At the same time automated tests will create thousands of lightning nodes on an internal test network and purposely use them abusively. If any of these tests fail than it doesn’t get in.
Once through that it will be released as an experimental feature seeking node operators to use and test it in the wild. After staying there for probably quite a while, it would be officially released.
The docs describe how to use it and that’s kind of it. At that point the only way for people to know to use it is digging through the docs or outreach telling people they can.
I suspect the larger nodes are already paying attention though and will eagerly adopt these things without needing any coaxing.
Hm that’s an interesting question and kind of hard to speculate on. Before LDK came along I didn’t think an enterprise-first style implementation would exist and now we have one of those with phantom nodes and other cool scale based features.
I think pretty highly of the existing Lightning devs out there. If they won’t add a particular feature I suspect there would probably be a good reason for not doing it.
In the near term it does feel like there is just a ton to be done and too few to do it all. But perhaps one day lightning will ossify and we’ll look be able to look back and say oh hey it’s done.
I don’t see a day like that coming anytime soon though.
One area Lightning devs aren’t working on is automated channel management and rebalancing and I do suspect that area will see some pretty awesome innovation over time. If that progress well, and I suspect it will, we’ll eventually have one button lightning node deployments that just do everything for you automatically.
Thanks man!
Day to day it’s a lot of reading and writing code. Splicing is a bit of A doozy. It affects so many other parts of code base I often find myself jumping around having to understand more and more of all that’s going on compared to a more insular feature.
Compared to previous work it’s definitely a lot lot harder. There’s two main reasons for that a think:
- Lightning is just complex. There’s a saying I like, “lightning is all the parts of bitcoin you didn’t understand plus a whole bunch of new things you didn’t understand.”
- It’s all being written for the first time. A common technique for other coding projects is to search stack overflow for a problem you run into and finding premade solutions.

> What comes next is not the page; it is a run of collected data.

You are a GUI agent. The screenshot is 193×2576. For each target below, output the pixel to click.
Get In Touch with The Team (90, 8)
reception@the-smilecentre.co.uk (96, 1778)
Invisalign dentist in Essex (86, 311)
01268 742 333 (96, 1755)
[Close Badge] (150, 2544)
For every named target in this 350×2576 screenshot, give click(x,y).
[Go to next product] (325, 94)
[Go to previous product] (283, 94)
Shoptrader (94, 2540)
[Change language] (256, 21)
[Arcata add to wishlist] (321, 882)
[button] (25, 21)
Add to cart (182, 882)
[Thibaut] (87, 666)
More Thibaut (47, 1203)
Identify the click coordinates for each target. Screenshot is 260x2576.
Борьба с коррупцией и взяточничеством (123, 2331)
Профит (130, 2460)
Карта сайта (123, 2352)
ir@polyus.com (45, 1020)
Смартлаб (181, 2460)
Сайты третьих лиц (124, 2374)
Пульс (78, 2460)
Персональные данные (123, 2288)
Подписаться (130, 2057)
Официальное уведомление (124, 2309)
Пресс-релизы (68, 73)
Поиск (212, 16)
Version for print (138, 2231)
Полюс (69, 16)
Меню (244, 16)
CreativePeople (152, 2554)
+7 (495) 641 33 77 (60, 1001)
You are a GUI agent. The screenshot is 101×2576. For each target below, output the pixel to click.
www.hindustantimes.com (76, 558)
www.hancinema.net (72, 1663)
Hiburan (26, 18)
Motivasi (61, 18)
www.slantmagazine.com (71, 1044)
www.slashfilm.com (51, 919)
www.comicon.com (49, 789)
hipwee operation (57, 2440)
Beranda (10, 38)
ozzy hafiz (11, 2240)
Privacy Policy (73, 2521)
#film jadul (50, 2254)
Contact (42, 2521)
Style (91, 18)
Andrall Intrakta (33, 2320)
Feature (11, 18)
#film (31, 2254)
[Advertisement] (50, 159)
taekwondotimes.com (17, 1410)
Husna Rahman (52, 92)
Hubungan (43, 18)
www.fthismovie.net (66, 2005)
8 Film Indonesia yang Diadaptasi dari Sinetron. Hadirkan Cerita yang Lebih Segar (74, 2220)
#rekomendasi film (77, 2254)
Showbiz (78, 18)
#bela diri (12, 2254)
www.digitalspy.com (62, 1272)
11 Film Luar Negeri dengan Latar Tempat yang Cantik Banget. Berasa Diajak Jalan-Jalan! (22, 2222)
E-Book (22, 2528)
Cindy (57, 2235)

There are also lots of tools out there to help with common coding problems. With lightning problems that come up neither exist so you’re just on your own. It’s very frontier work feeling.
I got started by… just getting started I guess lol. I spent a few months just reading the code base and trying to fix little things here and there as I went. @niftynei was very generous and continually helped me work through parts that were complex to understand. As a lightning dev veteran she has a lot of deep knowledge on it all.
In the end they’re all open source projects and anyone can contribute. And how cool is it to work on Lightning? I think it’s pretty great to be able to anyway 🤣.
I think the process is the right level of difficulty at the moment.
At its core the protocol is really defined by what features nodes have & enable, negotiated between two of them.
The spec process doesn’t really have control over that, it’s more of a coordination effort that provides a place for the Lightning developers to both establish interoperability and also get vital feedback from each other.
Since we’re coding money itself that feedback process is great for revealing potential problems early on that one person may be more equipped to understand than another.
It also functions as a blue print for future Lightning implementations and I think that’s important in its own right.
For routing nodes splicing enables some cool liquidity management options.
By resizing channels you can move extra onchain funds into a valuable channel as well as move funds out of a less valuable channel.
You can even do both at the same time, moving funds between channels and there’s essentially no limit on the number of channels you can do this to at once.
And it’s all in the most efficient method possible (a single transaction) without relying on any central coordinator.